C'était elle qui était assise sur le ventre de Tiago. Elle le regardait avec attention en attendant le moment où il serait prêt à lui parler. Celui-ci ne la fit pas attendre. Il lui expliqua sa rencontre avec la fille, puis sa disparition subite.
- Suis-je amoureux d'elle ? Lui demanda-t-il d'un air grave.
- Hum, je ne sais pas, peut-être. Mais le plus étrange c'est comment a-t-elle pu rentrer dans l'école ? Même moi, je ne peux pas rentrer.

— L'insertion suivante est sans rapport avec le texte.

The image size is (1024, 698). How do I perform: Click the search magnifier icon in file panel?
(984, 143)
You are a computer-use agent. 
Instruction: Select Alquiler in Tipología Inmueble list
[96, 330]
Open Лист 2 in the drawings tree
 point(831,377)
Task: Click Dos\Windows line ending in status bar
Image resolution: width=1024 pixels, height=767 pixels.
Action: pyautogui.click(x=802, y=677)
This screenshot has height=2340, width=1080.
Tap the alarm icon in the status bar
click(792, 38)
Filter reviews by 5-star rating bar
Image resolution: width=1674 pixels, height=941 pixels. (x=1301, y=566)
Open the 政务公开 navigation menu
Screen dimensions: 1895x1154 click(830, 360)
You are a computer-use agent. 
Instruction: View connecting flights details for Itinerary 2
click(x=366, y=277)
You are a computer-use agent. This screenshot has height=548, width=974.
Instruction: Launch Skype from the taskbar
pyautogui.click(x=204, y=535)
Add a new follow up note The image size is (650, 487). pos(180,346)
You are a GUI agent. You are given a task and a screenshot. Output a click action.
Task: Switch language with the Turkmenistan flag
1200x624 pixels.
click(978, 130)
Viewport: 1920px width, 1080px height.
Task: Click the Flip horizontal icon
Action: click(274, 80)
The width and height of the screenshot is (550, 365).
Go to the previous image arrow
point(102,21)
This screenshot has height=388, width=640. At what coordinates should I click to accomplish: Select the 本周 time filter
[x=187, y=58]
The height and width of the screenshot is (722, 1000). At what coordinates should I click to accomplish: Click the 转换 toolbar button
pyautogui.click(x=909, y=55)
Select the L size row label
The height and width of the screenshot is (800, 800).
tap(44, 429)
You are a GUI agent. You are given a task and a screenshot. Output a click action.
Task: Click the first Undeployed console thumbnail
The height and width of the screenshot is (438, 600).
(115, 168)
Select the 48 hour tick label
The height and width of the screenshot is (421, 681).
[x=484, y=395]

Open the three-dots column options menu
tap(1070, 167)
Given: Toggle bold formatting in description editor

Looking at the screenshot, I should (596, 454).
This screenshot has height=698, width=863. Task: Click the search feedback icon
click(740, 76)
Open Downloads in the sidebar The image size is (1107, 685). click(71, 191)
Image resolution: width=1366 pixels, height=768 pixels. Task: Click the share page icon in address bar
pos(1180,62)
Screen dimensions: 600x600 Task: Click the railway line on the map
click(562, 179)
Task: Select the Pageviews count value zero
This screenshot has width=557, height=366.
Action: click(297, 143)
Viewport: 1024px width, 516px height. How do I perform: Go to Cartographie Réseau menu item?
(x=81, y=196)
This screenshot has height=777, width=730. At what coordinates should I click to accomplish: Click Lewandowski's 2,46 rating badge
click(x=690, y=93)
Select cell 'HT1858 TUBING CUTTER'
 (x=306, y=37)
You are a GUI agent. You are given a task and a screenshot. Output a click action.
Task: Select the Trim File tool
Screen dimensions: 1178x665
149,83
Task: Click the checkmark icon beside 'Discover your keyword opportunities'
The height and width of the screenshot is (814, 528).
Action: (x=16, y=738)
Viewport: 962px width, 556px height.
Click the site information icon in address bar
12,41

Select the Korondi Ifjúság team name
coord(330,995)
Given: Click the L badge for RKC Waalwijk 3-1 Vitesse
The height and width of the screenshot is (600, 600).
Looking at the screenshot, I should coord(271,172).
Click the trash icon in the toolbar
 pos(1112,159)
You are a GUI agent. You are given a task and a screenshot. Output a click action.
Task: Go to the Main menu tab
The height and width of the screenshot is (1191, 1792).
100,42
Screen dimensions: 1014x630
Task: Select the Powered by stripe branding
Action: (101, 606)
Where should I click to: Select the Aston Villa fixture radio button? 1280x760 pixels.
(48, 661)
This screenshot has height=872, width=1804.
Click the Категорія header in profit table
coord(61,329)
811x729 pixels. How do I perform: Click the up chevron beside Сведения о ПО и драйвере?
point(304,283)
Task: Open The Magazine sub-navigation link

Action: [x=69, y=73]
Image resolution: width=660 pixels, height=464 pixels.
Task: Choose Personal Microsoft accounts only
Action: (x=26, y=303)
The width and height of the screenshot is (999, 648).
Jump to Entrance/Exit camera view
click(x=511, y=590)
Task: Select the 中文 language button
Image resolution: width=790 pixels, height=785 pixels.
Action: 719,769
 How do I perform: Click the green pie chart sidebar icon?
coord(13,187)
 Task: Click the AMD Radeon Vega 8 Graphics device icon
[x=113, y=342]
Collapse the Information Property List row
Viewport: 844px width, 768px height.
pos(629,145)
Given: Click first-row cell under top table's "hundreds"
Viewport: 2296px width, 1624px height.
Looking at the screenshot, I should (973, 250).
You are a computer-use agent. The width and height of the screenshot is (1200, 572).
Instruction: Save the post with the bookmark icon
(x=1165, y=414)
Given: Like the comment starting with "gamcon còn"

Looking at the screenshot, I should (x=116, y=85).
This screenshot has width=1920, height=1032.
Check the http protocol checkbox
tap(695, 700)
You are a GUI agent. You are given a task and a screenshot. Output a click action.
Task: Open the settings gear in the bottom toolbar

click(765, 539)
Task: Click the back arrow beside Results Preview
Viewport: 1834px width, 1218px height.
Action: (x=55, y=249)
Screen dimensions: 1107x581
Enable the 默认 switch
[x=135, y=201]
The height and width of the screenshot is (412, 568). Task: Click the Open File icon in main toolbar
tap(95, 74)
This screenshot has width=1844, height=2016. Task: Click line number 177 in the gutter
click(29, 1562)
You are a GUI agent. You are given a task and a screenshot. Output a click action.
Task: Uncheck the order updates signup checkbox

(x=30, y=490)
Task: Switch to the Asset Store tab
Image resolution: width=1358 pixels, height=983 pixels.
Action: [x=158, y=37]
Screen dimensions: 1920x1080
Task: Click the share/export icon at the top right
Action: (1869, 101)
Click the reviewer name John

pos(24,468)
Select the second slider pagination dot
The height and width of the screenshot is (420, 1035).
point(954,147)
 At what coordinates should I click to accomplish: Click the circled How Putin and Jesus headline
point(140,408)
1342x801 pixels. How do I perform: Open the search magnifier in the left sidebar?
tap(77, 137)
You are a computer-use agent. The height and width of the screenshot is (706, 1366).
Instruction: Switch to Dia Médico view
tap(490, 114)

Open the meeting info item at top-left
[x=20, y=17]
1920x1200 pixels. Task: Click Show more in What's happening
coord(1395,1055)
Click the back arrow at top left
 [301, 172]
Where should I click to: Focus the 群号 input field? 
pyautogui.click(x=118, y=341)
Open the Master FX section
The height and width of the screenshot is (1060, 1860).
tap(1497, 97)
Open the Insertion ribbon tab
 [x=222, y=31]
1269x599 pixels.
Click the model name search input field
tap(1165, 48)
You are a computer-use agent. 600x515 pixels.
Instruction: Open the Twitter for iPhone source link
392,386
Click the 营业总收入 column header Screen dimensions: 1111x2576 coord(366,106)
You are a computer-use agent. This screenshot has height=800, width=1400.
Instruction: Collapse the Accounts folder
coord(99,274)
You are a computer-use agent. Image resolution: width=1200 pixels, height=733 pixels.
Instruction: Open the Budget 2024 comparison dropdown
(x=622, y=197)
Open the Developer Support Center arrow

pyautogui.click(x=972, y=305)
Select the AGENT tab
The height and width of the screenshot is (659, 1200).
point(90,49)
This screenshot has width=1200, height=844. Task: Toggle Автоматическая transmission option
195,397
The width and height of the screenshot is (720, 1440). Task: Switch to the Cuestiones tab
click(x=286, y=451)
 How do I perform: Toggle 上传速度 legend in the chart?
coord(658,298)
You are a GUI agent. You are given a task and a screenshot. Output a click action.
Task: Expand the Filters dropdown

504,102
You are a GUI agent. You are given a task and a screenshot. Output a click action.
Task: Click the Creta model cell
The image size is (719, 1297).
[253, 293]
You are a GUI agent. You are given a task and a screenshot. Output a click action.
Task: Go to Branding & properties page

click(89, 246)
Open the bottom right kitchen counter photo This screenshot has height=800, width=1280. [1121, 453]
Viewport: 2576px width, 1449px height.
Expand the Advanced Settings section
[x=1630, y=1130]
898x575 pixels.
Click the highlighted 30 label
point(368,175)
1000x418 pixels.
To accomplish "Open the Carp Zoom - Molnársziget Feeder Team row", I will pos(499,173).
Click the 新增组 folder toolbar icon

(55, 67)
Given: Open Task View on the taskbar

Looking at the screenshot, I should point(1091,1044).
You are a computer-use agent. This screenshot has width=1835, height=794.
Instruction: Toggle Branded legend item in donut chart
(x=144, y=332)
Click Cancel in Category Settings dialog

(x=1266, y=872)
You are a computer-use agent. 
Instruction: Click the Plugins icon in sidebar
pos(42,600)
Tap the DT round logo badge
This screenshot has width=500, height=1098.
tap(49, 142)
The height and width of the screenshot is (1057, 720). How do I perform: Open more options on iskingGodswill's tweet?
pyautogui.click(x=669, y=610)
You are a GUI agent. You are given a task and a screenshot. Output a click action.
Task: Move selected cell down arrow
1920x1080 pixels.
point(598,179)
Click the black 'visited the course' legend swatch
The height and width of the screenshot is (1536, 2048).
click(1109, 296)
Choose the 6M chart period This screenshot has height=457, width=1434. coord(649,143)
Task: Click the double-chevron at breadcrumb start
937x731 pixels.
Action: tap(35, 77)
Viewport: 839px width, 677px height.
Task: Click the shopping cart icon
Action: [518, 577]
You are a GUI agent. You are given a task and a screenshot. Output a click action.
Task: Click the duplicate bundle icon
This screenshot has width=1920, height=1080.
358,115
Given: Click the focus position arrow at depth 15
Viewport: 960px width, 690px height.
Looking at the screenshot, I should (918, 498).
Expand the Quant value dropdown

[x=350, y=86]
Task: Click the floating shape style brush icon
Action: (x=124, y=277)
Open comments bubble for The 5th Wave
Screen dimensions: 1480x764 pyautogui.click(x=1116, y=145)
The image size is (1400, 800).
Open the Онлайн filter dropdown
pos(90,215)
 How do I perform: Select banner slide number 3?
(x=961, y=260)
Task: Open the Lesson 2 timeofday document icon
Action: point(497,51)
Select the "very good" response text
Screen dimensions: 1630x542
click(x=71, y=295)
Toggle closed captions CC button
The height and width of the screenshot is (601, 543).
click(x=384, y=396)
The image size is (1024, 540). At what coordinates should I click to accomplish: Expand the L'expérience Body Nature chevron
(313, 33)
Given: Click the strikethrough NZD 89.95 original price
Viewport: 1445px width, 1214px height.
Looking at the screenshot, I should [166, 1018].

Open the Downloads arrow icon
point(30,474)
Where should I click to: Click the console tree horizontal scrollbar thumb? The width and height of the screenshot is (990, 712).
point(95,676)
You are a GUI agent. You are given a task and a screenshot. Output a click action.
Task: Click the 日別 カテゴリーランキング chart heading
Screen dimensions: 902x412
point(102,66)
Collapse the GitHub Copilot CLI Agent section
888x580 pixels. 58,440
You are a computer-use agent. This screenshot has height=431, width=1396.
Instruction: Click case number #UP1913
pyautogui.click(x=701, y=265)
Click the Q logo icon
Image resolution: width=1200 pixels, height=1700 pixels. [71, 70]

On a déjà testé plusieurs fois... L'école est inaccessible aux filles.
- Je ... Je ne sais pas... à vrai dire, je n'y ai jamais pensé.
En effet, Tiago était tellement obnubilé par la disparition soudaine de la demoiselle, qu'il n'avait même pas pensé à interroger le gardien de l'école sur la présence d'une fille au sein de l'établissement. Il remercia sa sœur d'un bisou sur la joue, puis la fit grimper sur son dos. C'est ainsi qu'il rejoignit son frangin.
Eliott et les deux gamines étaient assis sur le canapé, les filles étaient subjuguées par le récit de leur grand frère. Tiago déposa Luna sur les genoux de son frère, puis il prit les deux autres sur ses propres genoux. La fratrie réunie, Tiago prit le relais et continua le récit. Eliott regardait les triplettes, elles avaient tellement grandi. Il se souvenait encore de leur naissance, il avait sept ans et était excité, mais aussi un peu apeuré à l'idée d'avoir trois petites sœurs. Aujourd'hui, il était ravi qu'elles soient là, bien que Luna commençait à peser sur ses genoux. En effet, pour lui elles restaient les petites filles hautes comme trois pommes, pourtant c'était bien trois fillettes attendrissantes qui lui tenaient compagnie. Elles avaient chacune leurs caractères, mais au fond elles étaient très proches et très liées. Un peu comme lui et Tiago, mais en encore plus complice. Parfois la nuit, il les entendait raconter mille et une histoires fantastiques. Cette ambiance lui manquait, mais il aimait aussi beaucoup celle qu'il y avait à l'internat.